## STATED EXERCISE
Please copy all the records below word for word, leaving the pictures out of your answer.

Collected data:
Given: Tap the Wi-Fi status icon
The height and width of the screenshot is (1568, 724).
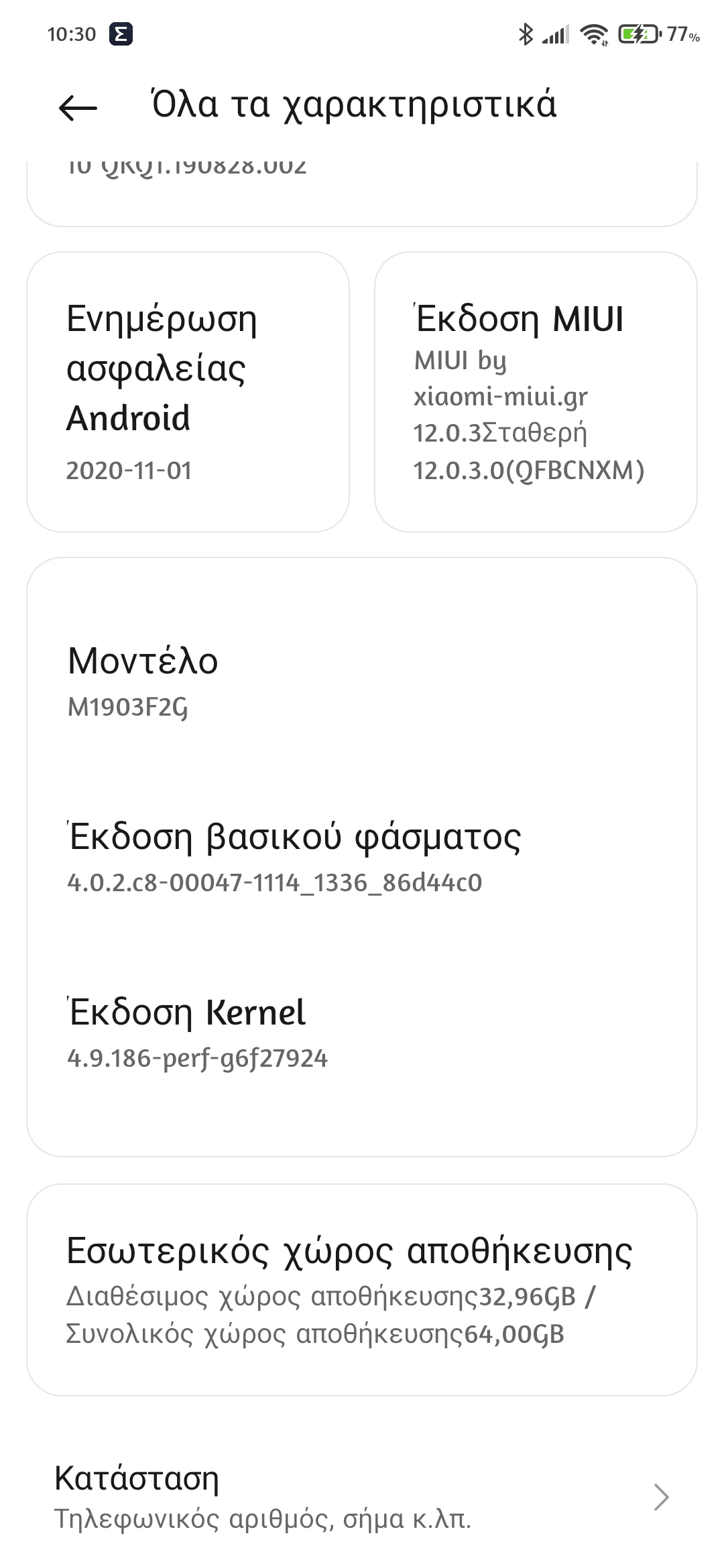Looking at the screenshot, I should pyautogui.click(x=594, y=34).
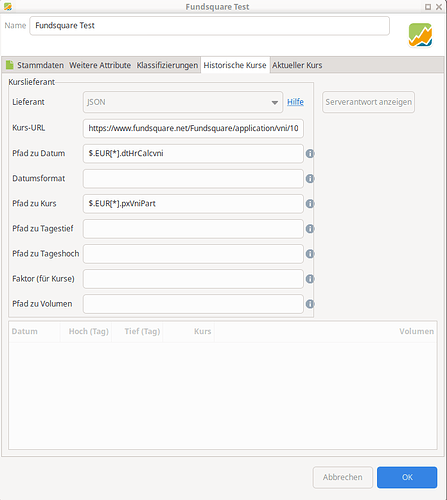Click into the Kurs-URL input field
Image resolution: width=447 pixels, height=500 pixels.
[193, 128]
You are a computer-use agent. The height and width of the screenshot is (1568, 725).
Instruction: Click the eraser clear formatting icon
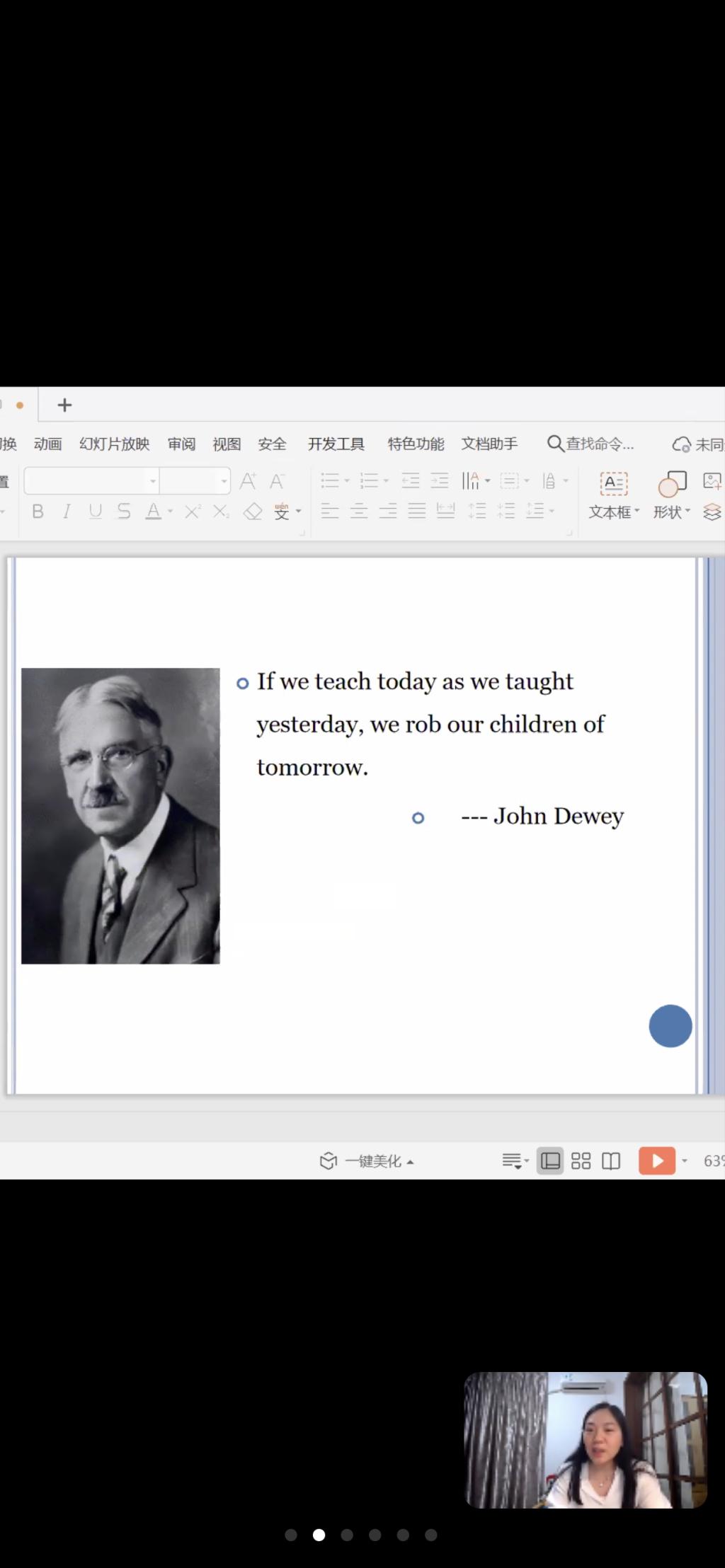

## EXERCISE RESPONSE
Given: Tap the Wi-Fi status icon
The height and width of the screenshot is (1568, 724).
Looking at the screenshot, I should pyautogui.click(x=594, y=34).
Click into the Kurs-URL input field
Image resolution: width=447 pixels, height=500 pixels.
[193, 128]
You are a computer-use agent. The height and width of the screenshot is (1568, 725).
Instruction: Click the eraser clear formatting icon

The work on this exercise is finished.